Editorials from Korean Dailies 07:04 September 06, 2019

Prosecution vs. Cho Kuk
Nominee's wife should be investigated thoroughly

The prosecution is zeroing in on justice minister nominee Cho Kuk's wife, Chung Kyung-sim, an English literature professor at Dongyang University, in its escalating investigation into the fraud and corruption suspicions involving his family.

It cannot be ruled out that Chung, 57, could be summoned as a suspect, not as a witness, which means she could be detained after being questioned. If Cho is appointed, he may see his jailed wife preparing for trial as justice minister. What a bizarre situation this would be.

Some liberal big-wigs have criticized Prosecutor General Yoon Seok-youl over the ongoing investigation, raising allegations that he may have a political motive to block Cho from becoming his supervisor. These arguments are understandable to some extent because Cho had spearheaded judicial reform centered on limiting the prosecution's power as a senior presidential secretary from May 2017 to July this year. Cho has repeatedly said he wants to complete this job if appointed.

However, fresh suspicions about Cho's wife and daughter suggest the prosecution has good reasons for this investigation.

Dongyang University Dean Choi Sung-hae revealed Thursday he received a call from Chung and was asked to lie to investigators about an alleged document forgery case involving her. Chung is suspected of forging a certificate of the dean's award to help her daughter enroll at a medical school in 2014. The daughter wrote in the application paper that she won the dean's award for her voluntary work at an English education center affiliated with the university in 2012, and presented it along with the certificate to the school.
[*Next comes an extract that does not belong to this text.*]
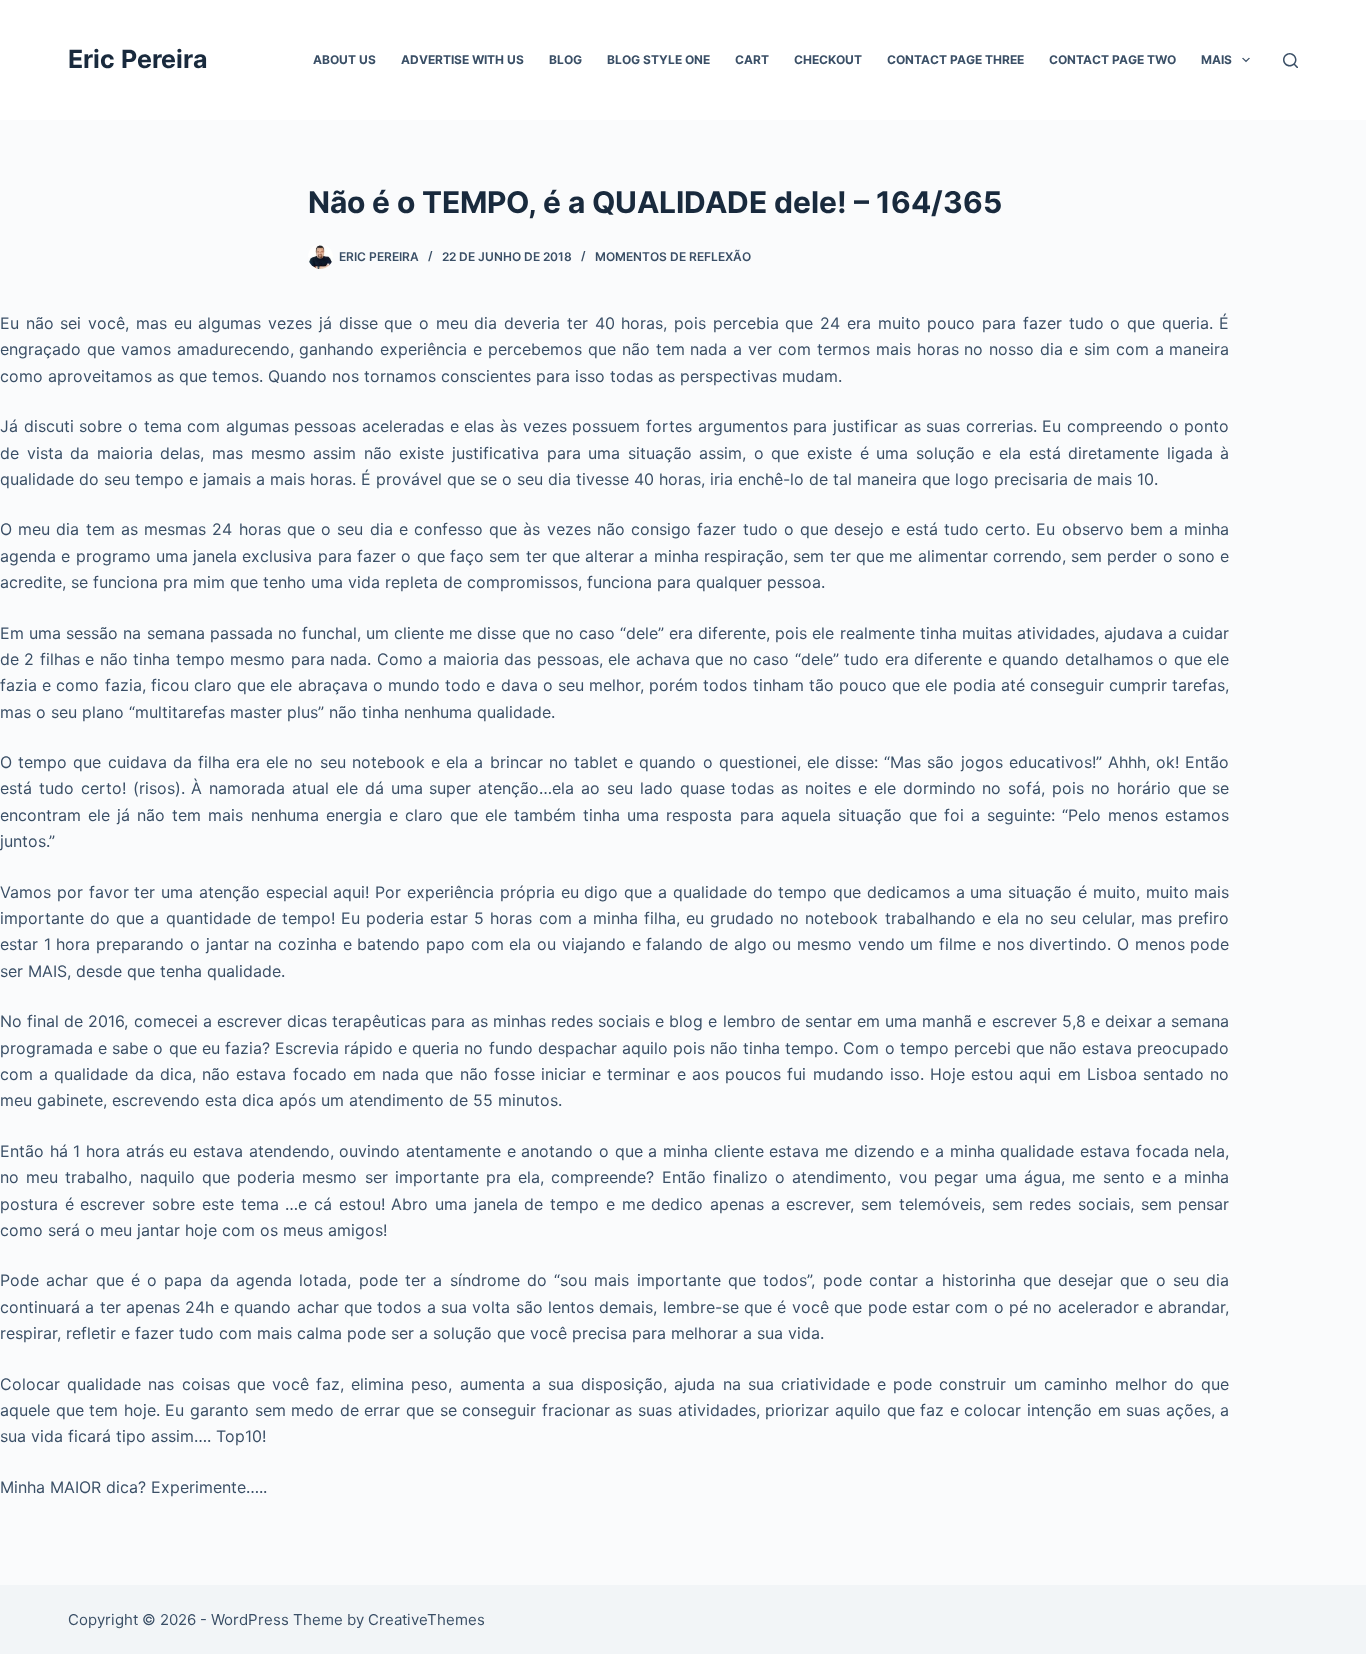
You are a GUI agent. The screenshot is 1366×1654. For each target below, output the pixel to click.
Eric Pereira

Her mother was chief of the center at that time.

In media interviews, however, the dean claimed, as long as he could remember, he never gave the award to Chung's daughter, nor did he endorse such a certificate. He revealed that he received a phone call from Chung, in which she asked him to lie to the public that he had entrusted her with the authority to issue the dean's award certificate. School officials say they have no official record proving the daughter won the award.

The mother is also suspected of having registered her daughter as an assistant for the education center she headed to help the daughter get a salary.

The daughter's internship at the state-run Korea Institute of Science and Technology (KIST) is also dubious. She participated for only two days as an intern at KIST in 2011, but presented a certificate showing she had completed a three-week internship program at the institute when she applied to the medical school. This internship was also arranged by her mother through a friend, who was a KIST researcher.

Cho said he can explain all in a confirmation hearing at the National Assembly, scheduled for Friday. In a press conference, Monday, Cho denied all the suspicions surrounding his daughter and relatives. After that, President Moon Jae-in asked the Assembly to adopt a confirmation hearing report for Cho -- only a formality needed for him to appoint Cho.

Moon, as of yet, looks adamant to go ahead with Cho's appointment, while liberals are gathering support for Cho. But it will be a whole different story if the allegations turn out to be true.